Rig-count chaos: Shale drillers are confusing U.S. oil analysts

David Wethe January 11, 2018

HOUSTON (Bloomberg) -- Call it a rig-less recovery.

As oil prices have climbed almost 50% in little more than six months, the weekly Baker Hughes tally of drilling rigs has stayed remarkably still. Normally, you’d expect the rigs to return to the field as producers flush with added cash looked to boost output.

But shale companies are managing to do more with less, in a recovery that has seen U.S. production continue to climb even without the leading indicator of added drilling. These days, the weekly rig count figure, which had become a focal point in the initial months of the downturn, is now increasingly irrelevant, as forecasters turn to a bigger toolbox of stats, metrics and gauges to get an idea of what shale drillers are up to.

"A well that comes online in U.S. onshore today is dramatically different than one that came on five or 10 years ago," Leo Mariani, an analyst who covers explorers and producers at NatAlliance Securities, said in a phone interview. "It’s just a different animal."

That means that everything from producer spending surveys to oilfield hiring reports, and even demand for the tiny grains of sand that prop open oil-bearing cracks, is fair game for painting the picture. For the market, it means the country that’s become the world’s swing producer and a thorn in OPEC’s side is a whole lot harder to read.

The number of rigs drilling for oil in the U.S. -- from the Gulf of Mexico to the Permian basin in Texas to the Bakken shale in North Dakota -- is less than half the count in the middle of 2014, when the crude market crash began. And yet, America is set to rival Saudi Arabia and Russia, with production expected to top 10 MMbbl as early as next month and to reach 11 MMbbl towards the end of next year.

How? The combination of faster and faster horizontal drilling and more intense fracking has allowed production to explode even as the number of rigs drop. Up until about four years ago, it was safe enough to use the rig count to track activity because the industry was more reliant on single vertical wells.

"You’ve got different levers to pull to get increasingly efficient," James Wicklund, an analyst at Credit Suisse in Dallas, said in a phone interview. "There is not one clear acknowledged reporting source for the metrics that we use. It makes it a little bit murkier."

Brad Handler and other analysts at Jefferies cobbled together a chart of nine other metrics besides the rig count in a note to investors this month. For example, the number of frack stages in a well are expected to increase 14% this year to an average of 28.5, more than double what explorers were able to do in 2014. And the total amount of sand crammed into wells this year is expected to grow 20% to more than 100 million tons.

Chesapeake Energy heralded in the arrival of the monster frack a little more than a year ago, declaring what it called "propageddon" on one gas well in Louisiana with more than 25,000 tons of sand pumped into it.

After switching from the old standby rig count to closely watching the well count a few years back, the latest shift about a year and a half ago is to track how long the wells are drilled sideways underground and how many frack stages are in each of those wells, Wicklund said.

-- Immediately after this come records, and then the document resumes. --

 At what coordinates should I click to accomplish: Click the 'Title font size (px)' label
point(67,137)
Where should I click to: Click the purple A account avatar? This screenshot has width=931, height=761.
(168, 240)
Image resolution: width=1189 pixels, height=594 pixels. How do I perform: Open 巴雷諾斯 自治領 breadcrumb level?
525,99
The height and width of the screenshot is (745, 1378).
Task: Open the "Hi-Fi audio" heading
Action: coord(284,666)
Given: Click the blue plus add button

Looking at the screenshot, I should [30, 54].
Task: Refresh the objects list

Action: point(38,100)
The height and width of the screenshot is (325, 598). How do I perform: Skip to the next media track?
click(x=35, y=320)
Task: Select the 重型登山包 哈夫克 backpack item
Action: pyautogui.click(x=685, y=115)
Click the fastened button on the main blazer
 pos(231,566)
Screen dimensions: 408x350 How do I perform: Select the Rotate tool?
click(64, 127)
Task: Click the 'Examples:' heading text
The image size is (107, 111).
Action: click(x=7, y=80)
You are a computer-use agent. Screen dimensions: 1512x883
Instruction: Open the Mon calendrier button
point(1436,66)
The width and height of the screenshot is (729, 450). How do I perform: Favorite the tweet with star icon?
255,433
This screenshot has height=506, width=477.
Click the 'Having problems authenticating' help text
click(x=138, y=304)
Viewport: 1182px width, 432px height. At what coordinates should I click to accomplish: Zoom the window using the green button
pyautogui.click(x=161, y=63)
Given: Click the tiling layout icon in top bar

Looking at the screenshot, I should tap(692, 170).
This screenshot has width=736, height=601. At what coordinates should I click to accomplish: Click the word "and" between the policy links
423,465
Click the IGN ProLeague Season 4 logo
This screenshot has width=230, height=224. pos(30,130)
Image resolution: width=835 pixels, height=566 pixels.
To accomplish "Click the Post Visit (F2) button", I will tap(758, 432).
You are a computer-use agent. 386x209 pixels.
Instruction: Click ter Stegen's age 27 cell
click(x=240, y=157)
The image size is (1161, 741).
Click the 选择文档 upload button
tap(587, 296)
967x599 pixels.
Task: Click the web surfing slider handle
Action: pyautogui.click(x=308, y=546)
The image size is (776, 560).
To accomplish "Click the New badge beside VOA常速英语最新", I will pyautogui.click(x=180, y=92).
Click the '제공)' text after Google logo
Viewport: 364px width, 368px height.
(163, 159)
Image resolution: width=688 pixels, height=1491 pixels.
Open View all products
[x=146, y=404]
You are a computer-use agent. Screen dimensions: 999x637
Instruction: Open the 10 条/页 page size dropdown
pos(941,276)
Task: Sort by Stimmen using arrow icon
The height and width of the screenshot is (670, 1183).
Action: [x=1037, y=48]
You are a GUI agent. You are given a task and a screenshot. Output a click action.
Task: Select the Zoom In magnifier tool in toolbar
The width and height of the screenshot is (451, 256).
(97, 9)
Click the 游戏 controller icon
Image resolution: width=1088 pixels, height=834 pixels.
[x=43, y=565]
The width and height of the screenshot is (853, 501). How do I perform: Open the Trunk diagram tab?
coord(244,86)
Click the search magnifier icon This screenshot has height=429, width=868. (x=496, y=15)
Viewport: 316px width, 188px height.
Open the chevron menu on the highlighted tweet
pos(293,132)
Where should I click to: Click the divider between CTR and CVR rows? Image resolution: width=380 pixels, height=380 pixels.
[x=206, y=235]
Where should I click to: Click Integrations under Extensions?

At 7,500 ft, the average lateral length of a well is 50% longer compared to three years ago. And a rig can drill 25 wells a year, compared to 15 just two years ago, he said. But those are stats mainly gathered from third-party data providers such as Drillinginfo and IHS Markit.

On the free side, the U.S. EIA reports monthly the backlog of wells that have been drilled but not completed. As of November, the latest month available, that’s 7,354 drilled but uncompleted wells, or DUCs.

And the U.S. Bureau of Labor Statistics shows that service providers are back to hiring again, with jobs up 21% since oilfield employment hit rock bottom in October 2016. But Mariani said it’s also important to know the specific workforce constraints to get a better picture.

"You started to re-hire aggressively, but we’ve seen multiple reports of just not having enough truck drivers, guys not able to get enough frack crews and the quality of those frack crews that are coming in there," Mariani said. "That stuff makes it difficult, adds another wrinkle to any kind of prediction people want to make for the next couple of years in terms of rate of oil growth."